O governador seguiu criticando o julgamento, se dizendo perseguido politicamente.  “É revoltante o resultado do processo de impeachment! A norma processual e a técnica nunca estiveram presentes. Não fui submetido a um Tribunal de um Estado de Direito, mas sim a um Tribunal Inquisitório. Com direito a um carrasco nos moldes do Estado Islâmico, q não mostrou o rosto”, acrescentou depois. “Fui cassado por combater a corrupção”, escreveu, após aprovação do impeachment

ACUSAÇÃO – “O senhor Wilson José Witzel teve comportamento improbo durante o seu governo e que se evidenciou no período pandêmico, que se iniciou em março de 20 até o mesmo ser afastado do cargo pelo STJ em 2 de setembro de 2020, onde se destacaram os casos das organizações sociais Unir e Iabas.”

“No período da pandemia, quase tudo o que ocorria na Secretaria de Saúde se abrigava no manto da corrupção. Nas aquisições, nas contratações e pagamentos de restos a pagar, principalmente no que tange às OSs. Triste, pois releva a dilapidação do Erário e o desrespeito à dor da população fluminense.”

“O agravante ao denunciado ser conhecedor profundo das leis, da hierarquia de comando, e de suas responsabilidades jurídico-administrativas, ter atentado contra a probidade na administração, proceder de modo incompatível com a dignidade, a honra e decoro do cargo em um período de pandemia com milhares de mortos e infectados no Estado do Rio de Janeiro.

DEFESA – “É incontestável que grande parte das decisões ficam a cargo do secretário de estado [Edmar Santos]. Especialmente no Rio de Janeiro, com 92 municípios. Presumir que todas as decisões, das mais comezinhas às mais complexas, passem pelo crivo do governador é, de certa forma, inapropriado.”

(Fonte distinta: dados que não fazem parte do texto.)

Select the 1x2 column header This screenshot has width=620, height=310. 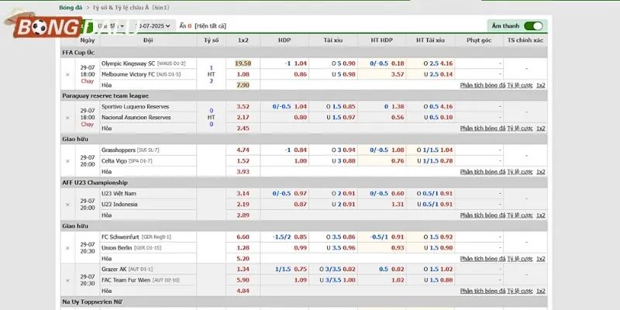point(243,40)
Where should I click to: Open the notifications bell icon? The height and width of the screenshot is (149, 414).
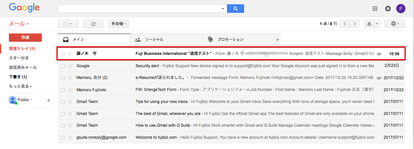pos(388,9)
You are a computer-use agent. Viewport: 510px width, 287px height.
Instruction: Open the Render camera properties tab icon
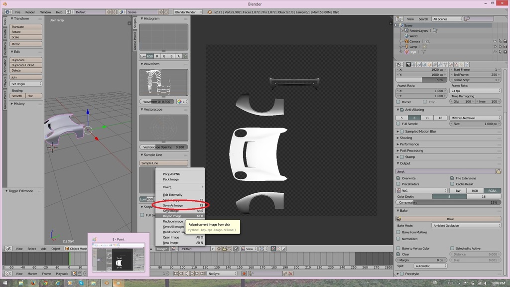[408, 64]
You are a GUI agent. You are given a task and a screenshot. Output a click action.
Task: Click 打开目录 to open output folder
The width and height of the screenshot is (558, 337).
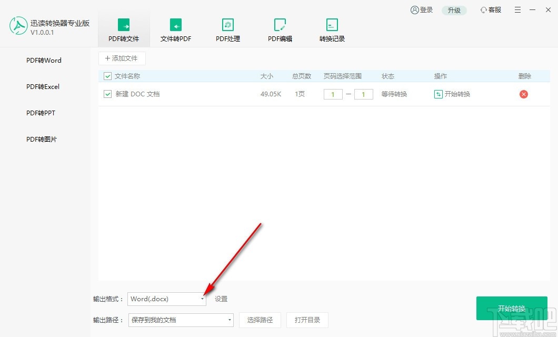(x=307, y=320)
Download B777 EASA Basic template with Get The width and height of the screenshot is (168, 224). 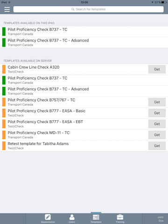click(x=157, y=113)
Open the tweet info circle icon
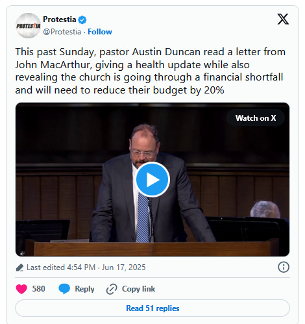305x324 pixels. pyautogui.click(x=284, y=267)
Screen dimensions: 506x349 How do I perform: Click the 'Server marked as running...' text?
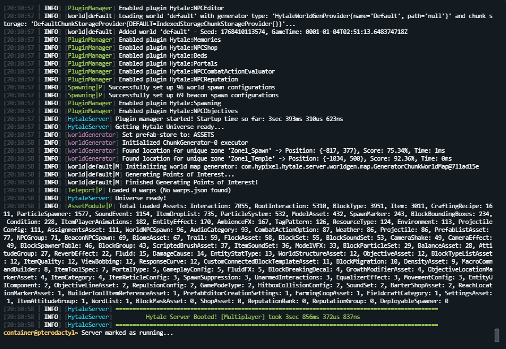pyautogui.click(x=127, y=333)
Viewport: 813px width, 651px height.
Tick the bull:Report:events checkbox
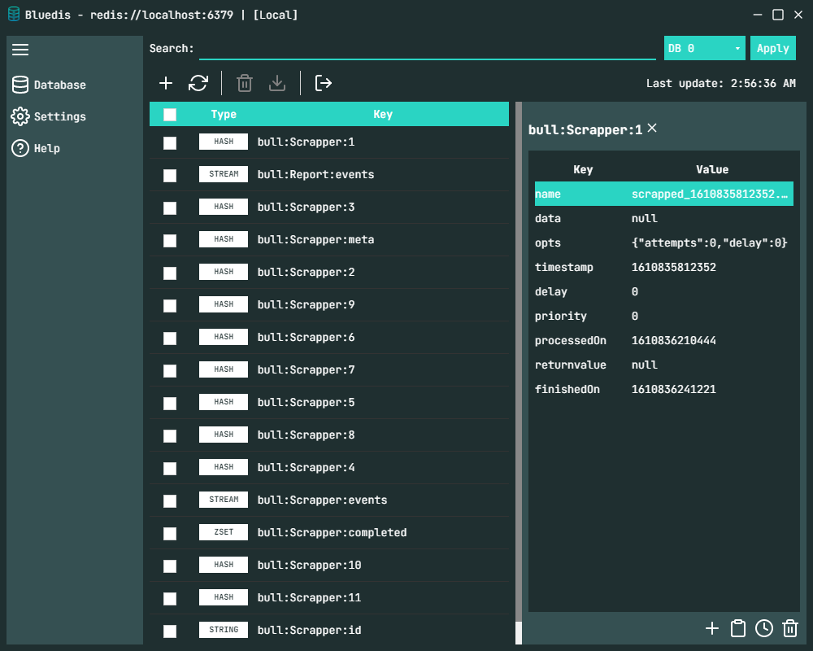pos(170,176)
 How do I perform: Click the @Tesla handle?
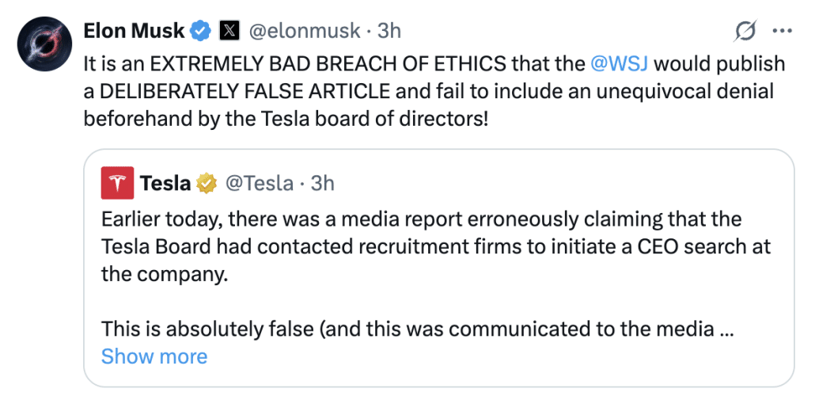click(259, 183)
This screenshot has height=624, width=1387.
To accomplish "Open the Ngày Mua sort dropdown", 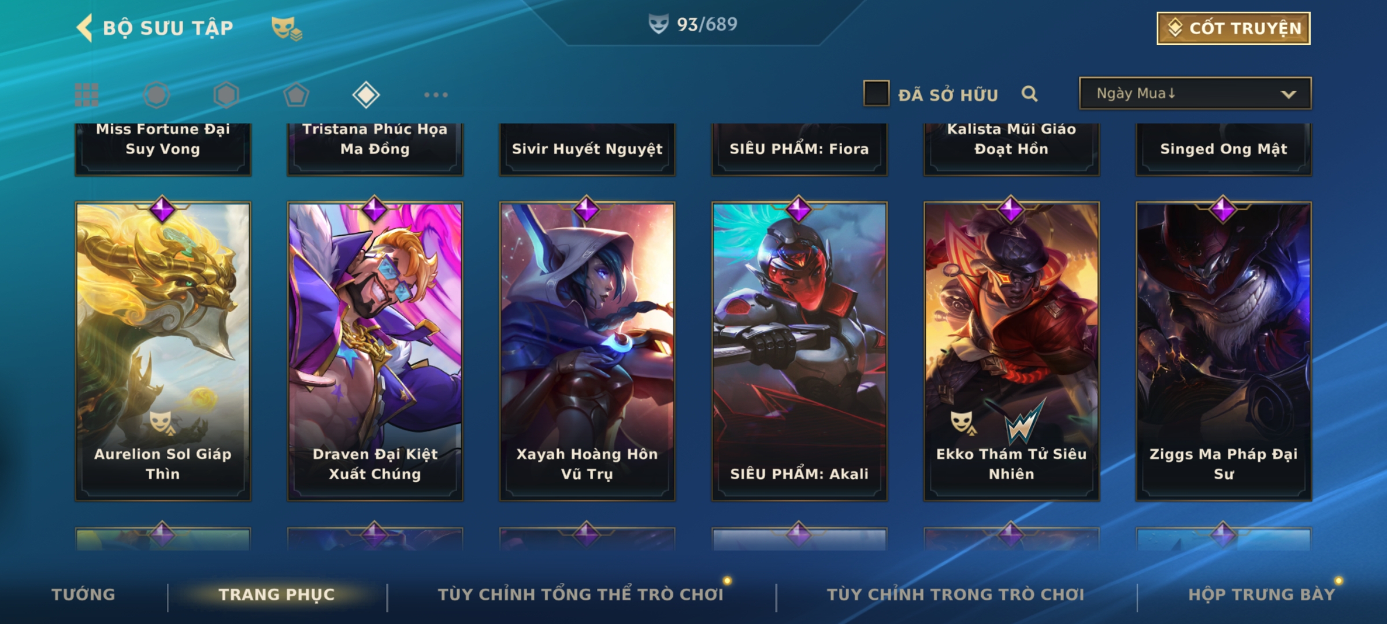I will coord(1195,93).
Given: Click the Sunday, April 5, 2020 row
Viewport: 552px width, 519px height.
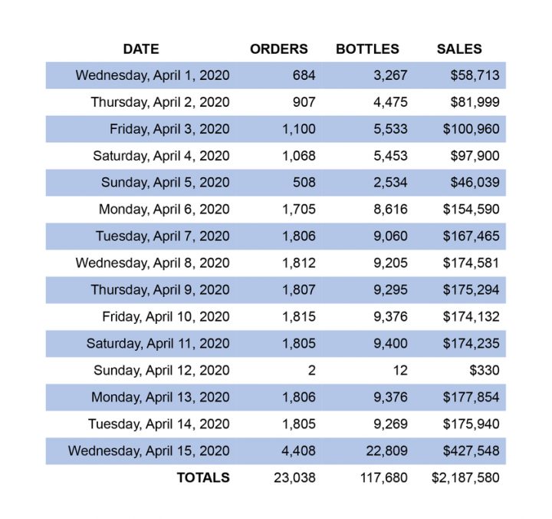Looking at the screenshot, I should (x=276, y=183).

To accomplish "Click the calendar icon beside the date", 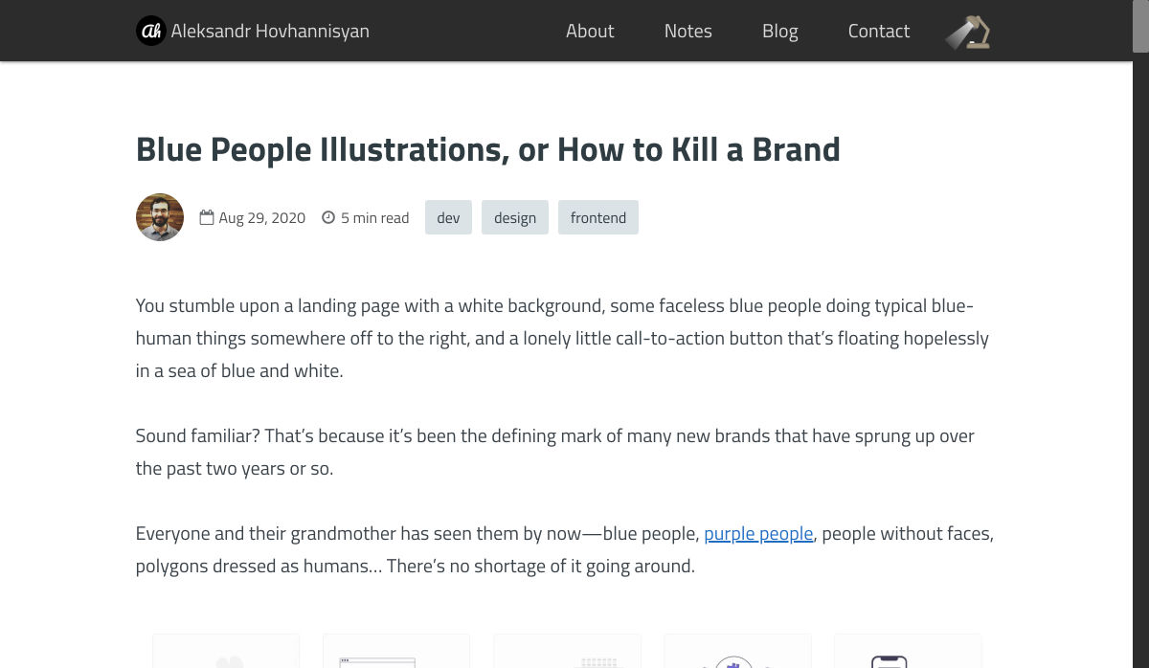I will (x=207, y=217).
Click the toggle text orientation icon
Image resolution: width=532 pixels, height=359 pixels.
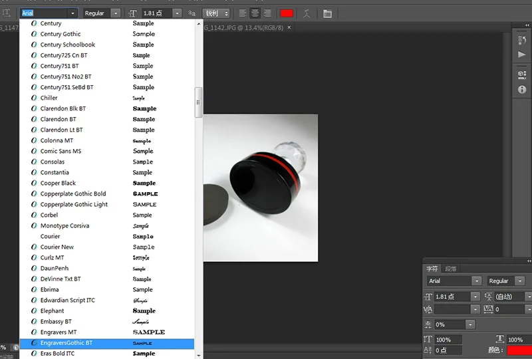point(7,13)
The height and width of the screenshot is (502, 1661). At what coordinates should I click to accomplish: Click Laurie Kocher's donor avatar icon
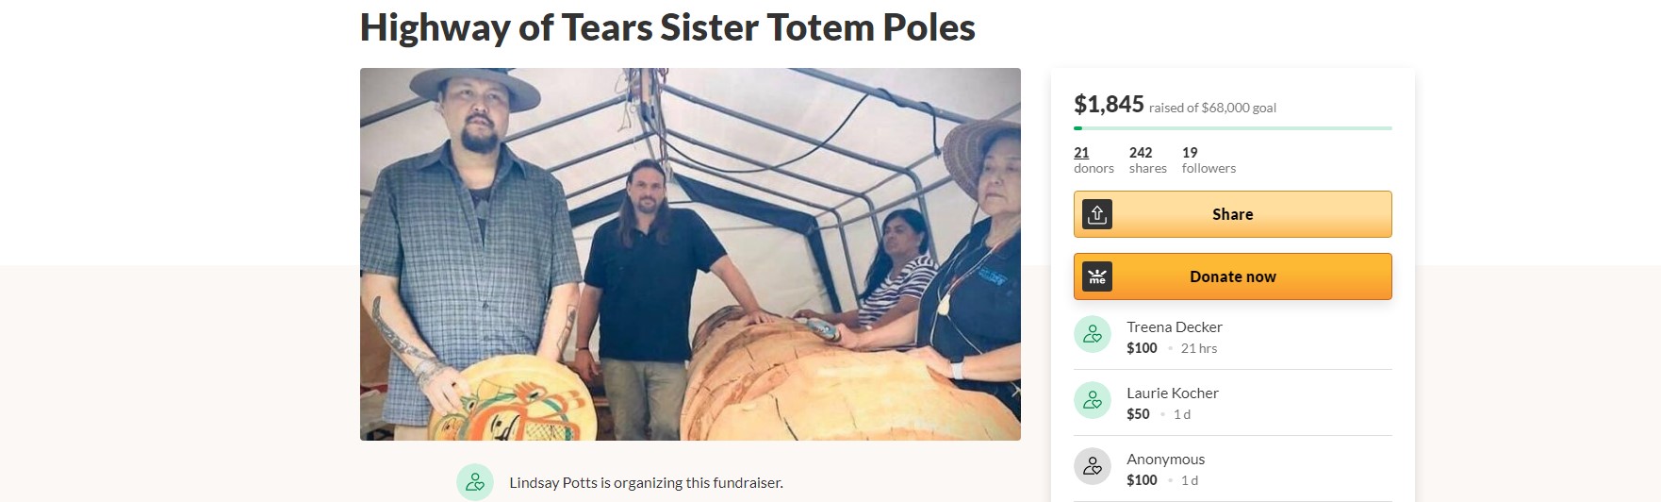tap(1093, 400)
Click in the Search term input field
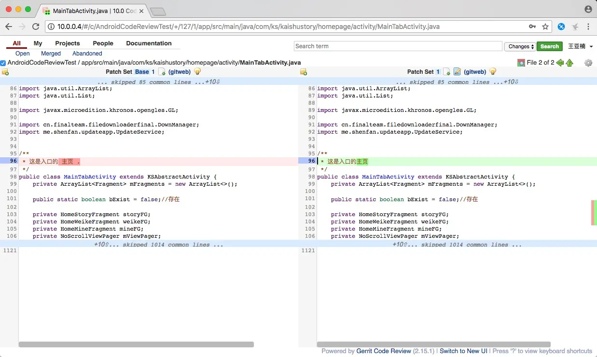Screen dimensions: 597x357 tap(398, 46)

“Não houve qualquer motivação política, quiçá pessoal, do governador, no ato de requalificação da Unir. Foi ancorada em princípios técnicos e jurídicos.”

PRÓXIMOS PASSOS – Cláudio Castro deixa a interinidade no comando do governo do estado e assume como governador de fato.

Deverá ser empossado neste sábado (1º), em duas cerimônias: às 10h na Assembleia Legislativa e às 14h no Palácio Guanabara.

Witzel foi denunciado ao Superior Tribunal de Justiça (STJ), que aceitou a denúncia. O processo criminal que corre na Corte pode levar à prisão dele. Ele é réu por corrupção passiva a lavagem de dinheiro.